Software Design Tip: Things on the inside can be "external"

We're taught early on to make variable names descriptive.

But descriptive variable names, according to Lambda-Conf founder John De Goes, should be are a code smell. Why?

Making variable names descriptive embeds a lot of knowledge about the data they represent. And, as we've discussed on this list before, knowledge is bad.

Having a lot of information about your types means there are many operations you can do. There are more ways to mess it up. But making the types more general restricts what you can do. John demonstrates on an example: he had struggled to implement a function groupByJoinKeys, but it became easy when he generalized it to groupBy.

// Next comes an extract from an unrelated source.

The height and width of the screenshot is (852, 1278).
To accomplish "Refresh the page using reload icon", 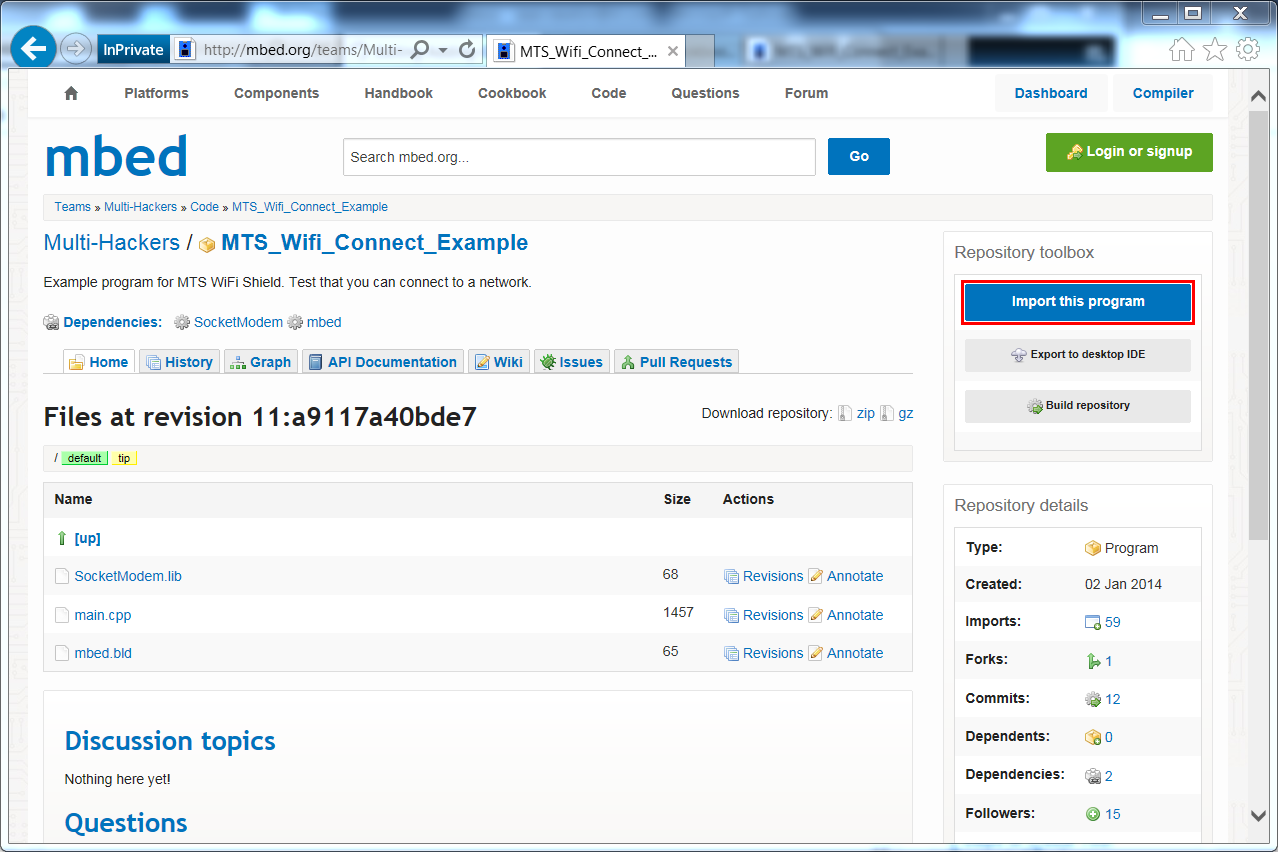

Most code is not doing list and set operations that can be generalized easily. But there's a deeper lesson here.

Most programmers know about hiding an implementation from the outside world. This is related to existential quantifiers in logic: the outside world sees an interface, but doesn't know the details. Fewer know about its dual, corresponding to universal quantifiers: hiding the outside world from a module.

For example, a couple days ago, one of my students was presenting me his design for a todo list app. His TodoList class took great pains to prevent the outside world from ever touching a TodoItem.

public class TodoList {
  private List<TodoItem> items;
  public void markItemDone(int itemId);
  public void setItemPriority(int itemId, Priority p);
  // ...
}

"Why," I asked him. "I figured I shouldn't let the rest of the app know about the internals."

But there's some part of his app that needs to edit individual TodoItems. And it should probably not have to deal with TodoLists.

It would be a bit cumbersome to actually break TodoList and its capabilities into a type parameter. But the deeper principle applies: most of the code in TodoList should be written in a way that makes no assumptions about TodoItem, and will continue to work for future implementations.

So, it's not the case that TodoItem should be hidden from the rest of the app. A TodoItem may be inside a TodoList, but it's still external. It's closer to the truth that TodoItem should be hidden from TodoList itself.